> Exercise objective: Update the entries starting with the line with "Given: Show Categories for Positive Metrics" and going on through the line with "Looking at the screenshot, I should (x=868, y=278).": replace "folder" with "directory" and leave everything else unchanged.

— START Material —

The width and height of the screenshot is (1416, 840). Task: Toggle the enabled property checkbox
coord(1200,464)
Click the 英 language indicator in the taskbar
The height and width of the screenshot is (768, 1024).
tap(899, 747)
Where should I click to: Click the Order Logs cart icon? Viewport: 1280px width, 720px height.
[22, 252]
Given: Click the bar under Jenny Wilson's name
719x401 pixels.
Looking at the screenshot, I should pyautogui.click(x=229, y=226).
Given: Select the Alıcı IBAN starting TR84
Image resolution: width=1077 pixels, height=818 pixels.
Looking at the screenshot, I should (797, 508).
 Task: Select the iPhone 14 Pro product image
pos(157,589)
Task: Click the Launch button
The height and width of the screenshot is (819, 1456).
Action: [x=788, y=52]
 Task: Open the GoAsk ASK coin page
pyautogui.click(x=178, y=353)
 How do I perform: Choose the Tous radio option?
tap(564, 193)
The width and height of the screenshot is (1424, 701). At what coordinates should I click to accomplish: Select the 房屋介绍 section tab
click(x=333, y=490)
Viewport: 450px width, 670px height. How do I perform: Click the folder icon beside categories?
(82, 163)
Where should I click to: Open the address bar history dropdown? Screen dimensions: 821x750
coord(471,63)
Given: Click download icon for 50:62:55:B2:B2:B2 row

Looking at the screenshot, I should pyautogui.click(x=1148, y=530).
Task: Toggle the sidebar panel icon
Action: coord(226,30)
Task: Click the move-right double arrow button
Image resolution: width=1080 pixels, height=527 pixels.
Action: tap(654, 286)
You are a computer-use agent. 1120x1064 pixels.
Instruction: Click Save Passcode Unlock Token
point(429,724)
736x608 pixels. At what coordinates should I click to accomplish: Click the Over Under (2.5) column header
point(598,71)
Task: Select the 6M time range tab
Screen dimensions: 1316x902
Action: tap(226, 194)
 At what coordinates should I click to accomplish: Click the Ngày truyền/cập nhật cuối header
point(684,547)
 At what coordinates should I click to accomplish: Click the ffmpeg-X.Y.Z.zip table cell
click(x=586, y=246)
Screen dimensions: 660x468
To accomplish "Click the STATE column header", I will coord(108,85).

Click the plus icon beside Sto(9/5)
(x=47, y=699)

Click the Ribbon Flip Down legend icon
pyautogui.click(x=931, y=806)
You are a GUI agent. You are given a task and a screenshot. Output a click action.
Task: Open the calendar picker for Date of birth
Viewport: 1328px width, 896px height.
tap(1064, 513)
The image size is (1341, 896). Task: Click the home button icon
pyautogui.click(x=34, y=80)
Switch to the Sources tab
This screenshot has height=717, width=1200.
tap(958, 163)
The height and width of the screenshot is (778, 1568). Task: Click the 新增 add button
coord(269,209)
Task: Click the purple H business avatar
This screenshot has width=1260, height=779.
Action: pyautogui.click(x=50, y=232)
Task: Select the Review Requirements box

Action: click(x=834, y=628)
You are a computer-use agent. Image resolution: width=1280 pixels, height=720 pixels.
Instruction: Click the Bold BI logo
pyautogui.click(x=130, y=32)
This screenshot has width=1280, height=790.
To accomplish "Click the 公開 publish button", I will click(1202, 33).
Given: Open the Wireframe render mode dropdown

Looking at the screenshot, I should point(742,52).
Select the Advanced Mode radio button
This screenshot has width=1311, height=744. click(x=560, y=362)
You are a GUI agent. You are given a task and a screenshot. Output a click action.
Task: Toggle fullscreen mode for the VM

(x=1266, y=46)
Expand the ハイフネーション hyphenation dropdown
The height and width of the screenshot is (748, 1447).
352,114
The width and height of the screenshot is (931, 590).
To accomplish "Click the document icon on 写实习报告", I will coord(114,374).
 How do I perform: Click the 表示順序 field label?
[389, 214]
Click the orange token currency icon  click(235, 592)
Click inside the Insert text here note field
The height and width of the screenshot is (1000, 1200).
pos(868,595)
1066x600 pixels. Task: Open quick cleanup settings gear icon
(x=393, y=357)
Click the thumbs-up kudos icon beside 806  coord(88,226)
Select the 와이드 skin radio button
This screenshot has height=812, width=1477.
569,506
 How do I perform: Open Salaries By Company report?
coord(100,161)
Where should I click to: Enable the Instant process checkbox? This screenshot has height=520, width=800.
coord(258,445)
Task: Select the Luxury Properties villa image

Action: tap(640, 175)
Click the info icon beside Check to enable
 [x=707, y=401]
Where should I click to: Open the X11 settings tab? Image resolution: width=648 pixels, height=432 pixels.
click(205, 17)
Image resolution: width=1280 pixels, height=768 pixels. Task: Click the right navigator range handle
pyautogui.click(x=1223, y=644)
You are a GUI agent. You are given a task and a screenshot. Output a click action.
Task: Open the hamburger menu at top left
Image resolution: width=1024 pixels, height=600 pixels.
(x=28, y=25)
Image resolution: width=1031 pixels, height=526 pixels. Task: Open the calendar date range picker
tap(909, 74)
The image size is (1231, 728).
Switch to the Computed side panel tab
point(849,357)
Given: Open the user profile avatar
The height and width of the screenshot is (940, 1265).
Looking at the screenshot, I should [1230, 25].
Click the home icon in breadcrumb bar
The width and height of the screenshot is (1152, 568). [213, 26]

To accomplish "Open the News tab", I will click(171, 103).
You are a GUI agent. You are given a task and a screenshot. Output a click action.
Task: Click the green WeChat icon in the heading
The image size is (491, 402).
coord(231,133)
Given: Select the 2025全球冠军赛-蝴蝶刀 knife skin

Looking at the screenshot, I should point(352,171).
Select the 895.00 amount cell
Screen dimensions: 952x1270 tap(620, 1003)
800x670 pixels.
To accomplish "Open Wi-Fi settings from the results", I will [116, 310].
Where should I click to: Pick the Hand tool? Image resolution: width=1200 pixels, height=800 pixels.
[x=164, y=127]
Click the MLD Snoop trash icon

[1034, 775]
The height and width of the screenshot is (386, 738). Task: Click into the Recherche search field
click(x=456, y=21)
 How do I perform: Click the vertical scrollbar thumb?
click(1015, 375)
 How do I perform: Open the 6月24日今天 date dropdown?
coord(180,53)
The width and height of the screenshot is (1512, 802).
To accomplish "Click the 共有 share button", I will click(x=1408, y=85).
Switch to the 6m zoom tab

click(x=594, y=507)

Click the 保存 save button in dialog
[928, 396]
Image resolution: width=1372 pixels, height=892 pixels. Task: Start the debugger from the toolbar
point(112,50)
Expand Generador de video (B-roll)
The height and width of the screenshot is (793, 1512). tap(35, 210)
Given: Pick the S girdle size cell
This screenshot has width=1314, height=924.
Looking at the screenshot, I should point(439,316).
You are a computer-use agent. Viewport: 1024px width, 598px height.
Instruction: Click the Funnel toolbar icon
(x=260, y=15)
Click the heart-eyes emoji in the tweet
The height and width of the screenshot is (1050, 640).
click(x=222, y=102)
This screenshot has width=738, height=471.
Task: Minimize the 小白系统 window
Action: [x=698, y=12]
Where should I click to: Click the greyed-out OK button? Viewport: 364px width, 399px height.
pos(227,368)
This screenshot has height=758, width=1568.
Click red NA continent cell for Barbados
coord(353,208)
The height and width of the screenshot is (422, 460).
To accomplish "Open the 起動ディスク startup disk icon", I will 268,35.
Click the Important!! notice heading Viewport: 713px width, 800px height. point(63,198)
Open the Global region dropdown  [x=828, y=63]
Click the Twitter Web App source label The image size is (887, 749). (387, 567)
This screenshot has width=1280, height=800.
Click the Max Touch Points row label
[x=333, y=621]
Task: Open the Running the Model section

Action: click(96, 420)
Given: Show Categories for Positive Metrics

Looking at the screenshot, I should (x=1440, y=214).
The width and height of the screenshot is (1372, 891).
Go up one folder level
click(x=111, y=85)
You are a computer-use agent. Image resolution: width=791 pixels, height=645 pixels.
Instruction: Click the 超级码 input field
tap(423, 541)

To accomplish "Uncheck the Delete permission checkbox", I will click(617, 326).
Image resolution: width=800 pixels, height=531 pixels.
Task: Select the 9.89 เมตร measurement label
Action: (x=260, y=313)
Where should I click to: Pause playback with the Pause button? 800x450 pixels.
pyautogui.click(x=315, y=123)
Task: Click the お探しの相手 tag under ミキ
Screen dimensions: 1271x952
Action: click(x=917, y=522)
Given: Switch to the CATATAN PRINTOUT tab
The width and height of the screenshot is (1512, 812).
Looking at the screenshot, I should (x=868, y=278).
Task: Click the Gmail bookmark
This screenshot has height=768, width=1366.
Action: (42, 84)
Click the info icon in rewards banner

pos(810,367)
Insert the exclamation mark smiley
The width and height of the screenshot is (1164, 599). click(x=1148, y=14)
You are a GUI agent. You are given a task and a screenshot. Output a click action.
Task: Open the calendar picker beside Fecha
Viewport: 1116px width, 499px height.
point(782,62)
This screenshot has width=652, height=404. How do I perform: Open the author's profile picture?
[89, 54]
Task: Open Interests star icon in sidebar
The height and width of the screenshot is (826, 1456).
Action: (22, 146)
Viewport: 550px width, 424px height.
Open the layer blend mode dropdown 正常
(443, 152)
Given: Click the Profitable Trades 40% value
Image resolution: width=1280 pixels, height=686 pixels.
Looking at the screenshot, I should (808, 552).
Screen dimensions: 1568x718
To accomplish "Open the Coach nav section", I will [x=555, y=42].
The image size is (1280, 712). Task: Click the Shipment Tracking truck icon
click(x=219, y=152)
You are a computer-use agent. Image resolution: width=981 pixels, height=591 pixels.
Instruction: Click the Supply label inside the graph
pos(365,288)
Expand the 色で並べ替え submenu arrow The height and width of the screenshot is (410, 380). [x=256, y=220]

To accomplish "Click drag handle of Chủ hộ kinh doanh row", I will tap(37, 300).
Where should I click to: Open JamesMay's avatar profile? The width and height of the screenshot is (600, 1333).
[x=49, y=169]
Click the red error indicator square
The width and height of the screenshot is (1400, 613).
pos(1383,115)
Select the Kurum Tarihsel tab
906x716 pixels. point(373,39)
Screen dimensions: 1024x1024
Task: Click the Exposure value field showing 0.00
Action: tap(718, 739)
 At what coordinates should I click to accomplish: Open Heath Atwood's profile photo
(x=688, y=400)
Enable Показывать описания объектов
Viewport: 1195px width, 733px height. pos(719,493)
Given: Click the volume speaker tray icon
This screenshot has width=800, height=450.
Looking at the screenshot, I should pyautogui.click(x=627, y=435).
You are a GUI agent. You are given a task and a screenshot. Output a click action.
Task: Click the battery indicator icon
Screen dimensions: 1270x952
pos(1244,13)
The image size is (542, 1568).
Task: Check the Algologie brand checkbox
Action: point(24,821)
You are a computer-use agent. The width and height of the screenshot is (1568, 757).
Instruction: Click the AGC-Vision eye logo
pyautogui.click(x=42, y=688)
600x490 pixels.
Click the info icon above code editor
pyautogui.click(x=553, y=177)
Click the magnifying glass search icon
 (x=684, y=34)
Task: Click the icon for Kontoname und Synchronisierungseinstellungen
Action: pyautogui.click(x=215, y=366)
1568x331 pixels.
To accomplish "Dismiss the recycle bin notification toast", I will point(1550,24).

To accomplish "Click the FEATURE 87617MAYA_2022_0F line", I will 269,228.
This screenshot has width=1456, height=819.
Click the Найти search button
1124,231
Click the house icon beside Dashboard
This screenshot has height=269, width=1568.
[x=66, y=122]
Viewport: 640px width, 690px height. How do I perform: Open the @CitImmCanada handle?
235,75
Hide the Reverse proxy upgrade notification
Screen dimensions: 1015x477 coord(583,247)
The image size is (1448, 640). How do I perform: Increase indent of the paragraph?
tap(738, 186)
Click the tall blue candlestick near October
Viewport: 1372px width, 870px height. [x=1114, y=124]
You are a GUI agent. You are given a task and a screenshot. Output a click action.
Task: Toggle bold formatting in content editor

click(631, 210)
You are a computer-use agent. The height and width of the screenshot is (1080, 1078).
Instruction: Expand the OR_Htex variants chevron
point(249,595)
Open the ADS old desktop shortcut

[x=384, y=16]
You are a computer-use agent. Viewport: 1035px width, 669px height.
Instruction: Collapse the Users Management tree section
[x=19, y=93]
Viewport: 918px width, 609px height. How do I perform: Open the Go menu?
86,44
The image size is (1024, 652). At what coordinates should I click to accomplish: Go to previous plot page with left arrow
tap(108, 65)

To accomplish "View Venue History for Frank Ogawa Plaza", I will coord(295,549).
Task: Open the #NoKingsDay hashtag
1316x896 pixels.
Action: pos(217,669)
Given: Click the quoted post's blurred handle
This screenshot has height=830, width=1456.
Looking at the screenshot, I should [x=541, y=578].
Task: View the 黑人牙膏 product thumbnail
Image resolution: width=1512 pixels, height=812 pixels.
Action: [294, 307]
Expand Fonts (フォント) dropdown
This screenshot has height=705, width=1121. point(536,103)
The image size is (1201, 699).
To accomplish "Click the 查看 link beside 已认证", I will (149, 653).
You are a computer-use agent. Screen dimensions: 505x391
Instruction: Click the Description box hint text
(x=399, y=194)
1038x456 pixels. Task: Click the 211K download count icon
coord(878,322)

— END Material —

> Solution for this problem:
Given: Show Categories for Positive Metrics

Looking at the screenshot, I should (x=1440, y=214).
The width and height of the screenshot is (1372, 891).
Go up one directory level
click(x=111, y=85)
You are a computer-use agent. Image resolution: width=791 pixels, height=645 pixels.
Instruction: Click the 超级码 input field
tap(423, 541)

To accomplish "Uncheck the Delete permission checkbox", I will click(617, 326).
Image resolution: width=800 pixels, height=531 pixels.
Task: Select the 9.89 เมตร measurement label
Action: (x=260, y=313)
Where should I click to: Pause playback with the Pause button? 800x450 pixels.
pyautogui.click(x=315, y=123)
Task: Click the お探しの相手 tag under ミキ
Screen dimensions: 1271x952
Action: click(x=917, y=522)
Given: Switch to the CATATAN PRINTOUT tab
The width and height of the screenshot is (1512, 812).
Looking at the screenshot, I should (x=868, y=278).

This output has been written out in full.